Which EPR Design is More Efficient?

The EU’s Circular Economy Action Plan promotes emissions reduction, waste minimization, and resource efficiency by, inter alia, incorporating the Extended Producer Responsibility (EPR), which has been mandatory in EU Member States since 2018 under regulations such as the Packaging and Packaging Waste Regulation (2025).

Given that around 80 million tons of packaging waste are generated annually in the European Union, the question arises whether there is a way to achieve higher recycling rates at a lower cost. According to the study “Efficiency and Performance of Packaging EPR Systems in the EU – A Comparative Analysis of Different Countries and Market Structures”, conducted by Paolo Facco and Richard Berner from German-based company adelphi consult GmbH, efficiency depends on several factors. In their analysis, the authors compared EPR systems in Germany, France, Italy, Belgium, Spain, the Netherlands, Austria, and the Czech Republic.

The key findings

  • “Design drives results. Systems in which Producer Responsibility Organizations (PROs) run operations end-to-end and own material consistently achieve higher yields and better unit costs.
  • Evidence across streams. Germany achieves a weighted household plastics recycling rate of 76.1 percent when deposit-return PET is included (Belgium is second with 60.8 percent); Belgium reaches 97.8 percent for glass (Germany 88.5 percent). Strong governance delivers strong results across different market conditions.
  • Competitive systems sharpen efficiency and innovation. Evidence from across the EU shows competition sharpens performance where PROs also hold responsibility, material, and costs.”

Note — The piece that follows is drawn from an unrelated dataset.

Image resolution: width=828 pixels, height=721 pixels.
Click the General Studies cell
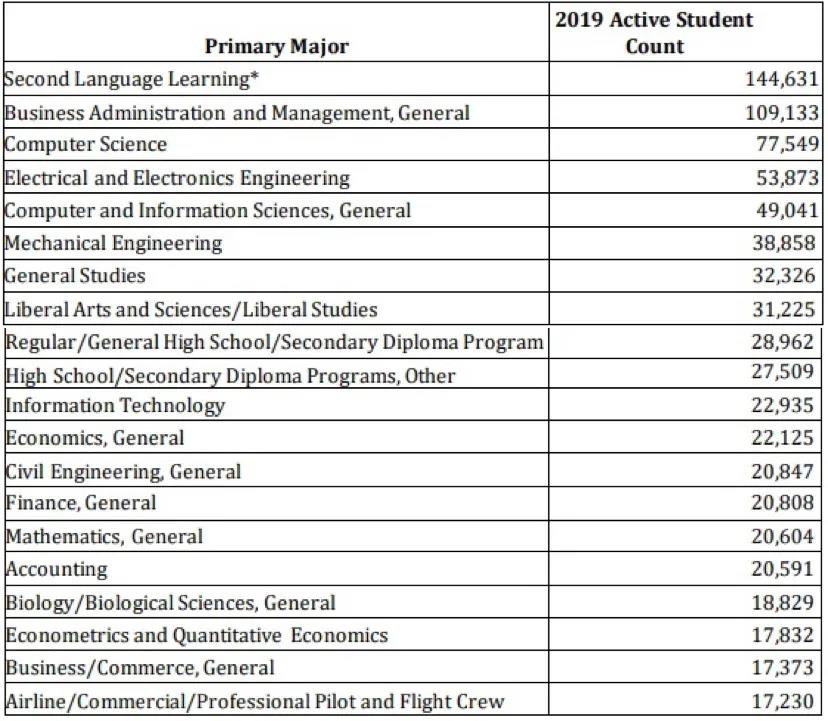[x=76, y=276]
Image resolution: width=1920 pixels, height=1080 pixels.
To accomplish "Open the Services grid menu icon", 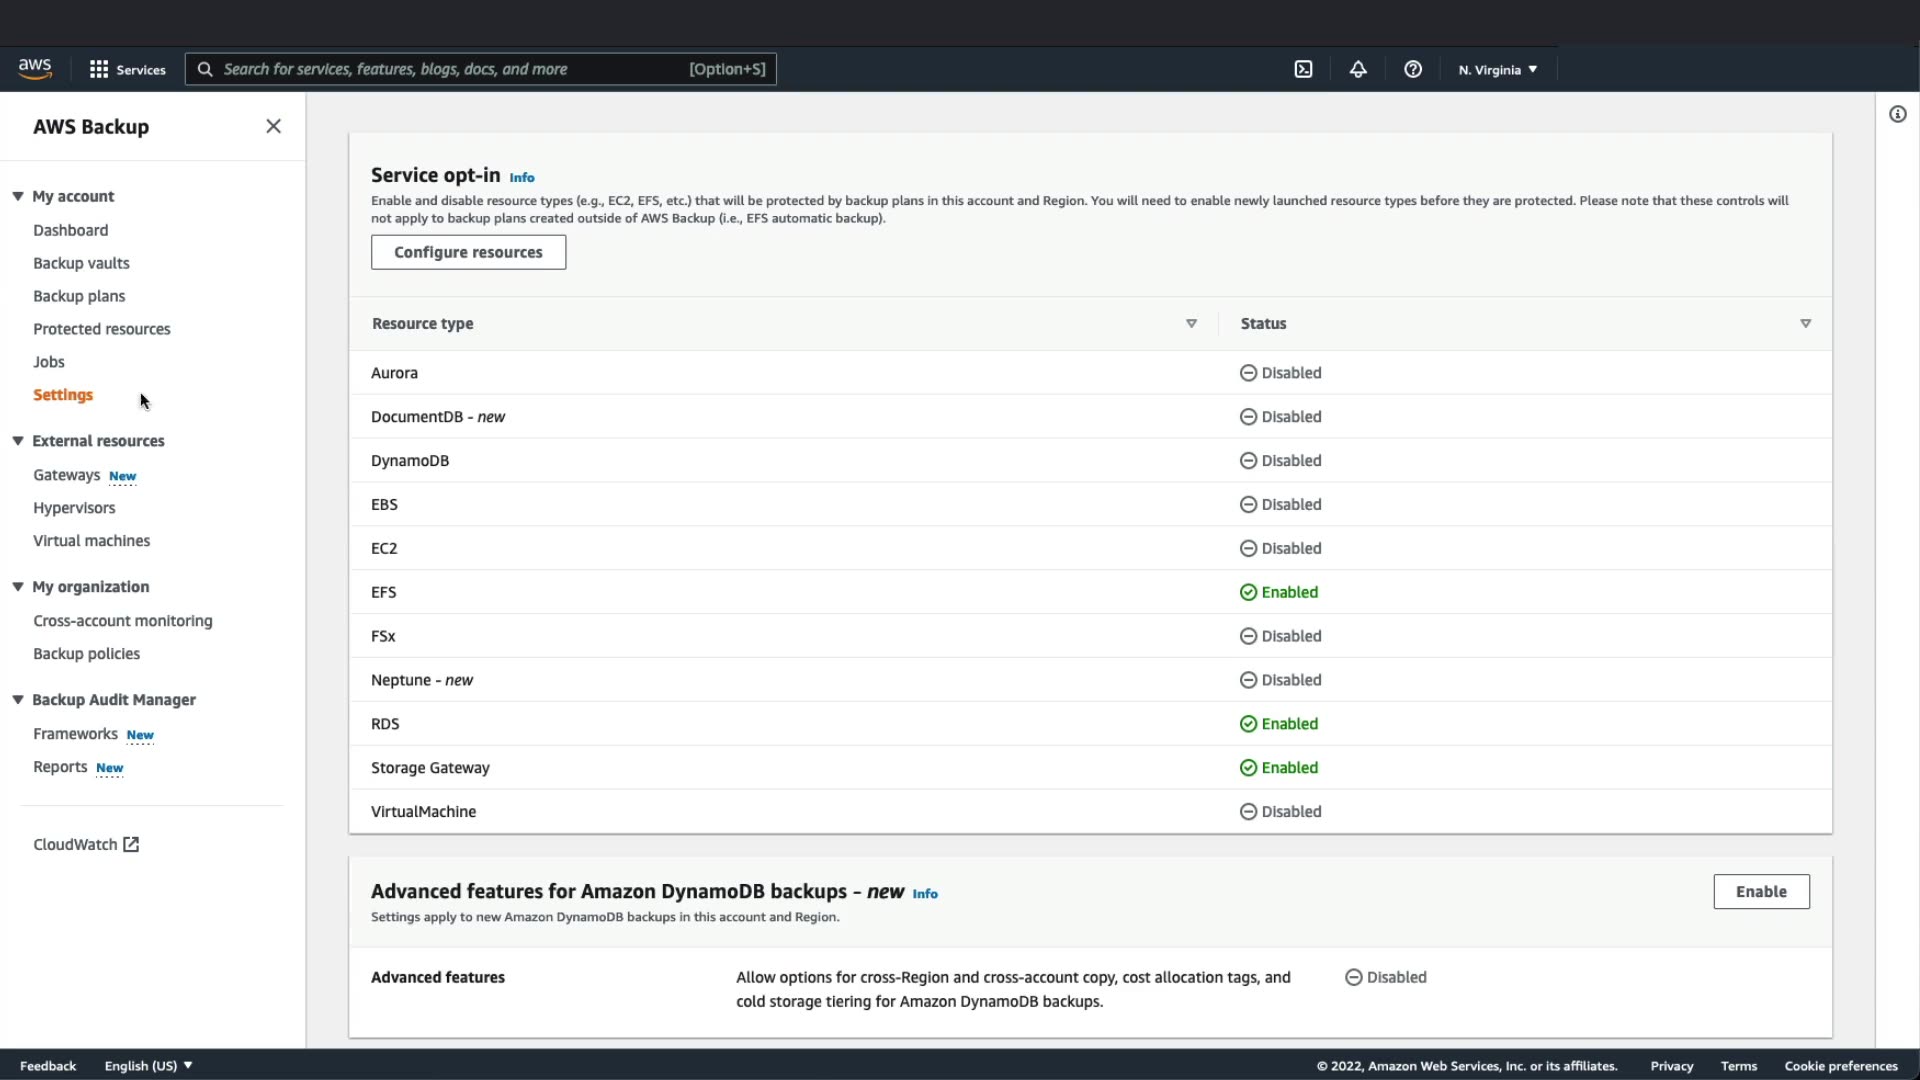I will (99, 69).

Source: STUDY 2025, adelphi

“When PROs control the entire value chain from collection to recyclate marketing, they can optimize for material quality, volume efficiency, and cost effectiveness. This end-to-end responsibility creates results that go beyond market structure considerations,” the authors emphasized in the study. “However, competition provides additional performance benefits when combined with operational responsibility.” The German experience (editor’s note: with ten PROs) would demonstrate how competitive pressure drives continuous innovation, cost efficiency, and service quality improvements beyond what might be achieved through operational responsibility alone. “The combination of competition and operational control creates a dynamic system where market forces drive performance while operational accountability ensures effective implementation”.